REQUEST: Output the items below as a JSON list of strings with one string per line, omitting blank lines and leaving out the pictures. Begin at the line containing "This screenshot has" and continue through the last item.
#### DATA FOR PROCESSING ####
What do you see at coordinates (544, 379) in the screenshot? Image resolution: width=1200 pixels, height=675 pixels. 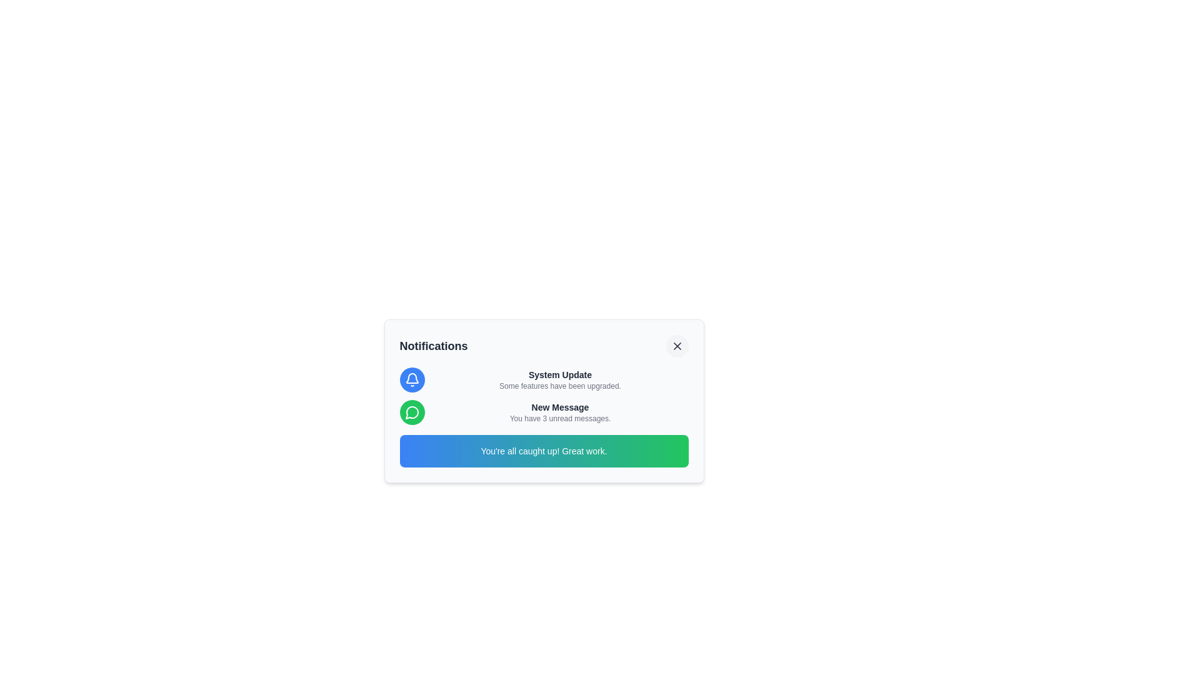 I see `the first notification item that provides information about a system update, located below the 'Notifications' header and above the 'New Message' notification item` at bounding box center [544, 379].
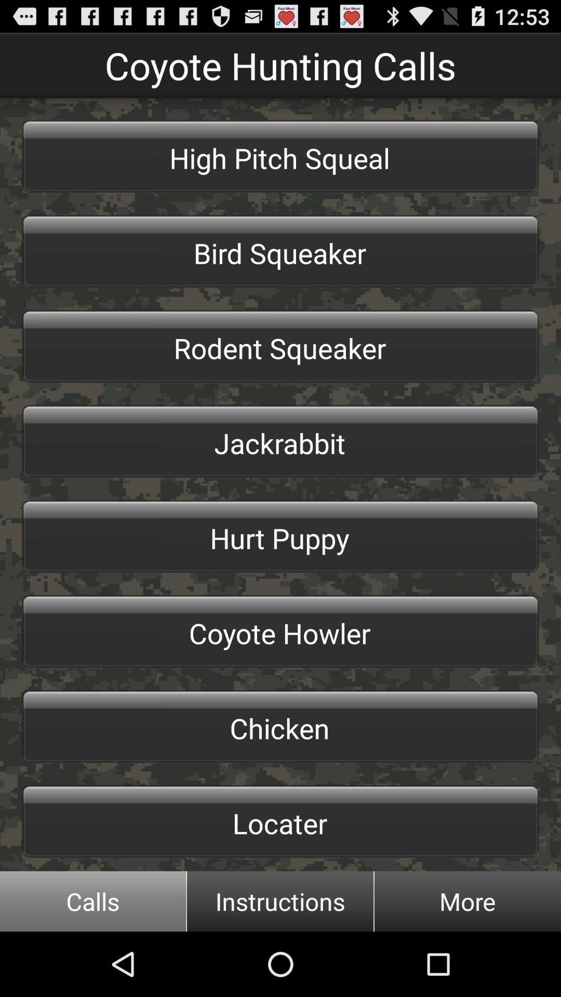 The width and height of the screenshot is (561, 997). What do you see at coordinates (280, 631) in the screenshot?
I see `icon above chicken item` at bounding box center [280, 631].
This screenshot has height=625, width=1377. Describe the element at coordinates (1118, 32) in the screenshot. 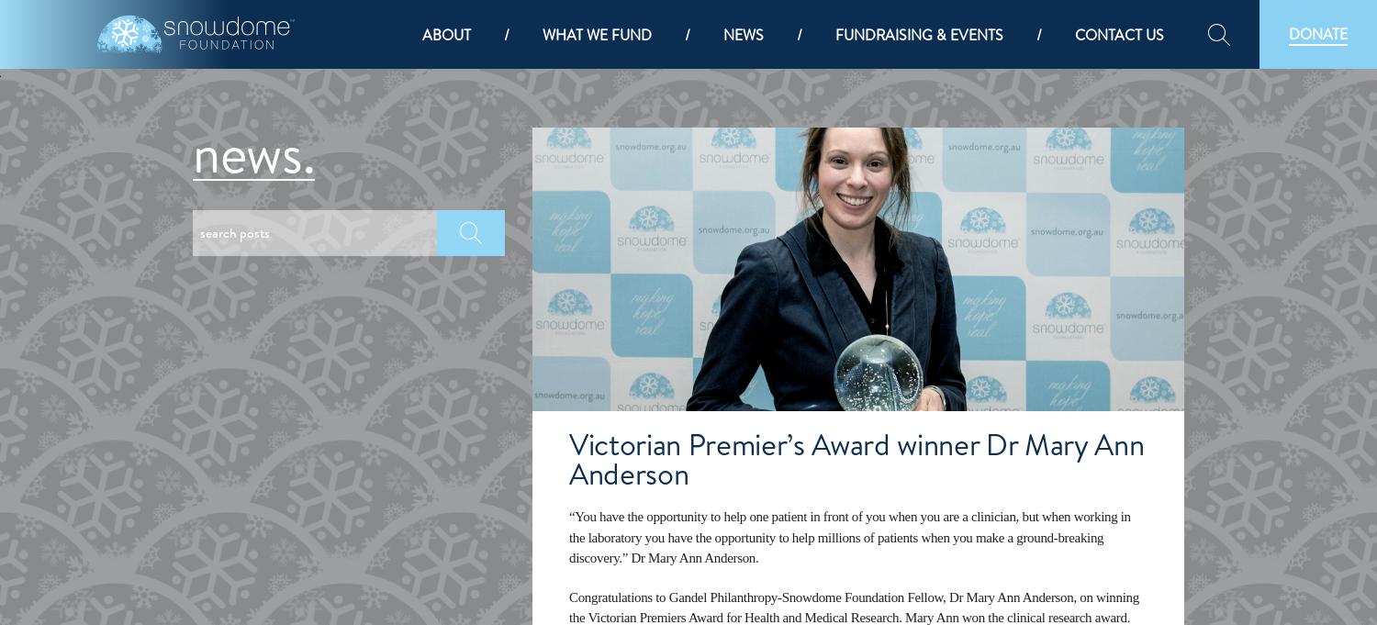

I see `'Contact us'` at that location.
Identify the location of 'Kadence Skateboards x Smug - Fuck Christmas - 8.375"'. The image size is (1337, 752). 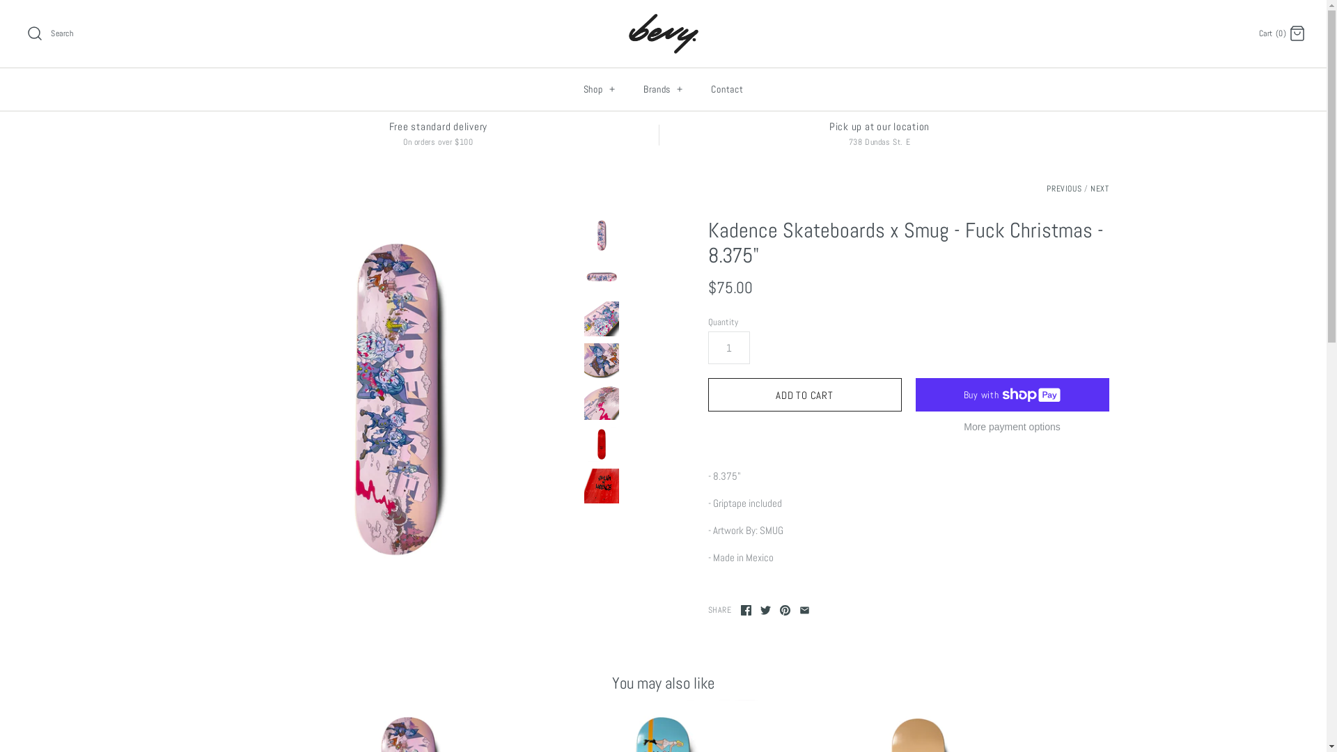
####
RESULT:
[
  "This screenshot has height=625, width=1377. Describe the element at coordinates (1118, 32) in the screenshot. ",
  "I see `'Contact us'` at that location.",
  "Identify the location of 'Kadence Skateboards x Smug - Fuck Christmas - 8.375\"'. The image size is (1337, 752). "
]